§ **DIRECTIONS**
A – Answer these questions from the passage on Go variable declarations:
(i) In a Go variable declaration, where does the type declaration go?
(ii) Which older language is named as one that can also infer a type?
(iii) Which two pieces of syntax does the writer often have to switch between while moving code around?
B – Reproduce the passage on Go variable declarations word for word, starting with "The first of" and going on through "and another language.".

§ **SOURCE PASSAGE**
== Segment start ==
Variable Declarations
Go’s syntax seems to be loosely based on C-style languages. It uses braces and a lot of syntax and operators are familiar, but it does make some very strange deviations. We’ve already mentioned earlier the lack of semicolons, but there are a couple of other differences that make the language more reminiscent of Pascal than anything else.
The first of these is the fact that type declarations go after the variable name in a variable declaration, e.g.:
var age int
This is strange both because of the redundant var
keyword and because it gets very confusing when you switch between Go and another language.
As with many languages today (including older ones like C++), Go can infer the type if you initialise it to a value, e.g.:
age := 5
This :=
syntax is the other thing that reminds me of Pascal. I don’t really get why it’s beneficial (I assume the reason is mostly academic), but on the other hand I have found it very annoying, as I often have to change between :=
and =
while I’m moving code around. It’s also quite tricky given the fact that many functions return multiple values, and you’ll typically assign the results to a combination of new and reused variables.
== Segment end ==
(Items listed in a dataset)
== Segment start ==
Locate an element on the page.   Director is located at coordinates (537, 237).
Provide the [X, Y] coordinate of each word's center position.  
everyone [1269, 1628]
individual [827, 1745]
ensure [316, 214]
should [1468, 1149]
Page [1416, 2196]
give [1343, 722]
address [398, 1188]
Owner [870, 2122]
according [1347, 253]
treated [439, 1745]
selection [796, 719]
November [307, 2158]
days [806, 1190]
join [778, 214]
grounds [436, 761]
== Segment end ==
§ **COMPLETED EXERCISE**
A –
(i) It goes after the variable name.
(ii) C++.
(iii) := and =.

B –
The first of these is the fact that type declarations go after the variable name in a variable declaration, e.g.:
var age int
This is strange both because of the redundant var
keyword and because it gets very confusing when you switch between Go and another language.